ILGA-Europe said Europe and Central Asia had seen the "deadliest rise" in attacks in a decade in 2022 when it announced its annual review, a compilation of incident reports from 54 countries.

Oslo's yearly Pride parade was cancelled last year following a fatal shooting at LGBTQ venues. Bratislava was rocked by a similar attack in front of an LGBTQ bar.

Milos Kovacevic -- legal empowerment coordinator for Serbia-based NGO Da Se Zna! -- told AFP how physical attacks had surged alongside anti-LGBTQ claims online around EuroPride in Belgrade last September.

"Half of the incidents we registered in 2022 happened in August and September," he said.

The leap from online slurs to real-life danger is at the forefront of campaigners' minds.

Remy Bonny -- executive director of EU-wide LGBTQ advocacy group Forbidden Colors -- told AFP how he was targeted online by "hate campaigners and troll farms" earlier this year for trying to convince EU members to join a lawsuit against anti-LGBTQ laws in Hungary.

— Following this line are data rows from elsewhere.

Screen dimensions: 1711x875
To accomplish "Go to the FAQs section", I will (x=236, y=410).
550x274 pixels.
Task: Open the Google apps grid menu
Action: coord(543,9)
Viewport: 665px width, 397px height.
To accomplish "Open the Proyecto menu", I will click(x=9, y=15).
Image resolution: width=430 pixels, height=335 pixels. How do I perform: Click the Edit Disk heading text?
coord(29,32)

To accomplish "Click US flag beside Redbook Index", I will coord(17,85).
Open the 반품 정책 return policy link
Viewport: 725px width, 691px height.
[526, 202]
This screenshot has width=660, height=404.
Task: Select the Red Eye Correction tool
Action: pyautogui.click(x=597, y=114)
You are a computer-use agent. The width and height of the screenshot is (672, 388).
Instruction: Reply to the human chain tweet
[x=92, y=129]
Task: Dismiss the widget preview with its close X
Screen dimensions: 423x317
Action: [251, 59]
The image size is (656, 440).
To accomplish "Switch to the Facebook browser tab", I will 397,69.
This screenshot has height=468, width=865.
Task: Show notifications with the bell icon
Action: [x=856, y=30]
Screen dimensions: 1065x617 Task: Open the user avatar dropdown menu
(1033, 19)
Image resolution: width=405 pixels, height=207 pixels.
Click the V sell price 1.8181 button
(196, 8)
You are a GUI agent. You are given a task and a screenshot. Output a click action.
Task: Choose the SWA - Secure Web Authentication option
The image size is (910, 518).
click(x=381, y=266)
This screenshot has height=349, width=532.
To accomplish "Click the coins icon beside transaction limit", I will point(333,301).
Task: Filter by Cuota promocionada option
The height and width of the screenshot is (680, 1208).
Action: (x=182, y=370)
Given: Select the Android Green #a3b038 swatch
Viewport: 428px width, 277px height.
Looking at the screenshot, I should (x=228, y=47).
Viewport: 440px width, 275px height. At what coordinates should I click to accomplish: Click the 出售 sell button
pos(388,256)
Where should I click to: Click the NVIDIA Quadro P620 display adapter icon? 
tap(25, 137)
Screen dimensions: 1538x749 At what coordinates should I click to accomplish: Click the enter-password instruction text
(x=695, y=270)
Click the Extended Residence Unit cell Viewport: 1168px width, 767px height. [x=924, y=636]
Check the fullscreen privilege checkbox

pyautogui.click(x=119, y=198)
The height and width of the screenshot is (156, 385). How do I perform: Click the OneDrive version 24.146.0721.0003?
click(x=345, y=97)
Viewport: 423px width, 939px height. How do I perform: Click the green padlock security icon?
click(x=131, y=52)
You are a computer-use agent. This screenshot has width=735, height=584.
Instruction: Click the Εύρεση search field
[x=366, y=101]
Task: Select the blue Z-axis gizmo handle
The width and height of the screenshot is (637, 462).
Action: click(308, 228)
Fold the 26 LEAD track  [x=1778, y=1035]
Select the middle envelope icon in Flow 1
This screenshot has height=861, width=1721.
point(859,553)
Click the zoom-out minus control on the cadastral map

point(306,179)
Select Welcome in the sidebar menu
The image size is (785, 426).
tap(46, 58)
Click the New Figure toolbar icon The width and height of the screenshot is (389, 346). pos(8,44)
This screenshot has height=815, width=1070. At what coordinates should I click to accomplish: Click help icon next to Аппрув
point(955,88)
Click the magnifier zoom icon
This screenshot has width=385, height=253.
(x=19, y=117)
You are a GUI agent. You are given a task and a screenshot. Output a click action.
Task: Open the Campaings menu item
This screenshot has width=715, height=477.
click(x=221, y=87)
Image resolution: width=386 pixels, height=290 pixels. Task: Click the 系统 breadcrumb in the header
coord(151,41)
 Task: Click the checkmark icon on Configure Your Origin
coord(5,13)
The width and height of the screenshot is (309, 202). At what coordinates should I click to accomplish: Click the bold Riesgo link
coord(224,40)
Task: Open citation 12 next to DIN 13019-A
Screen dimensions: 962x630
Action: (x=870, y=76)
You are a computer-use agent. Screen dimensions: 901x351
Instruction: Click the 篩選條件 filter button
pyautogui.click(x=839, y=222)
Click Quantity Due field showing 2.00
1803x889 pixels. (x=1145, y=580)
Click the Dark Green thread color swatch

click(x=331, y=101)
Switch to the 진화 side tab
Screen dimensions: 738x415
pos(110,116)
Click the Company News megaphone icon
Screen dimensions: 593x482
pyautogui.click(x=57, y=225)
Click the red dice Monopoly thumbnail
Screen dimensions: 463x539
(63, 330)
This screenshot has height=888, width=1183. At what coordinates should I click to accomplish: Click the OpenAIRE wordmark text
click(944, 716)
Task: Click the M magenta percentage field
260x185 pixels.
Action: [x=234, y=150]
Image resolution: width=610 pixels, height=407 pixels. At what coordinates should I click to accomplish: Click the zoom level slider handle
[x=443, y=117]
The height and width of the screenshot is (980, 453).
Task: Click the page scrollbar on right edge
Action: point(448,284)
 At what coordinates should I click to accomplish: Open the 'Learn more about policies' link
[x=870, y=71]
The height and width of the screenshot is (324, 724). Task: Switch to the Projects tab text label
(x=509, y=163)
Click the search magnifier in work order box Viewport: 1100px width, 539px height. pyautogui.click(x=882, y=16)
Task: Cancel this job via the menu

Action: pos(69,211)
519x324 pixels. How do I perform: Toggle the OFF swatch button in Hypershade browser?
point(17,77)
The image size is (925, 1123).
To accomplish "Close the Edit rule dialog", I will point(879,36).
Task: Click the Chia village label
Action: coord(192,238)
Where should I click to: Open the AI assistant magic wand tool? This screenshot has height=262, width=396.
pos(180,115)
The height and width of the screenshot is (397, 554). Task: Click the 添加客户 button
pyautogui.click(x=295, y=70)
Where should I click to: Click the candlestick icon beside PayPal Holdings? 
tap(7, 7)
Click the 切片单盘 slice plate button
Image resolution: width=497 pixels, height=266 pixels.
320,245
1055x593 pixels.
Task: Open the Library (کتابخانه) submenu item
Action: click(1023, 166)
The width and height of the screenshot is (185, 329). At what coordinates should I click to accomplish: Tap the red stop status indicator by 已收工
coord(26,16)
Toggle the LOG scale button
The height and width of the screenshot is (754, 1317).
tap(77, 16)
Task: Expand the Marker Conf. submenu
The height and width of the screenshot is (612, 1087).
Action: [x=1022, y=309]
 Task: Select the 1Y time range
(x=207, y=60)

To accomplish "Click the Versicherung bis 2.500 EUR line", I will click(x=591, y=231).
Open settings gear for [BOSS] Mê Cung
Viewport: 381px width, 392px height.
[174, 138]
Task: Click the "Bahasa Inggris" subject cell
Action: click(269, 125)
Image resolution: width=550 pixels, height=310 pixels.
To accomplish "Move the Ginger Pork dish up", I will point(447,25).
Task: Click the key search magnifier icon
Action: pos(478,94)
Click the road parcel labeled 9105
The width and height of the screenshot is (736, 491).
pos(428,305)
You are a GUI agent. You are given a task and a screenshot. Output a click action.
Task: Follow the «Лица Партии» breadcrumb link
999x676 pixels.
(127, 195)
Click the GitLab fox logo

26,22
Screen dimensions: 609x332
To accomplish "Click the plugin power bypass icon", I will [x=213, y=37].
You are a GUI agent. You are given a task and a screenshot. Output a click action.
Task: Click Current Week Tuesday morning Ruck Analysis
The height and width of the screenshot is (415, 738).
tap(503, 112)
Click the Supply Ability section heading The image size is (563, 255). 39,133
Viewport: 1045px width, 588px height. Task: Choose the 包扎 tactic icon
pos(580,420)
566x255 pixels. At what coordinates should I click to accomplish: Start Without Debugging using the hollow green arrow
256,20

The director of Hungary's government-backed Center for Fundamental Rights tweeted that Bonny would not be allowed "near Hungarian children".

AFP found dozens of tweets in English from Twitter accounts with Hungarian usernames calling Bonny and LGBTQ people sexual predators.

"Everybody knows how dangerous it can be to publicly call someone a 'groomer' or 'pedophile' without any evidence," Bonny told AFP.

"This jeopardizes my personal security."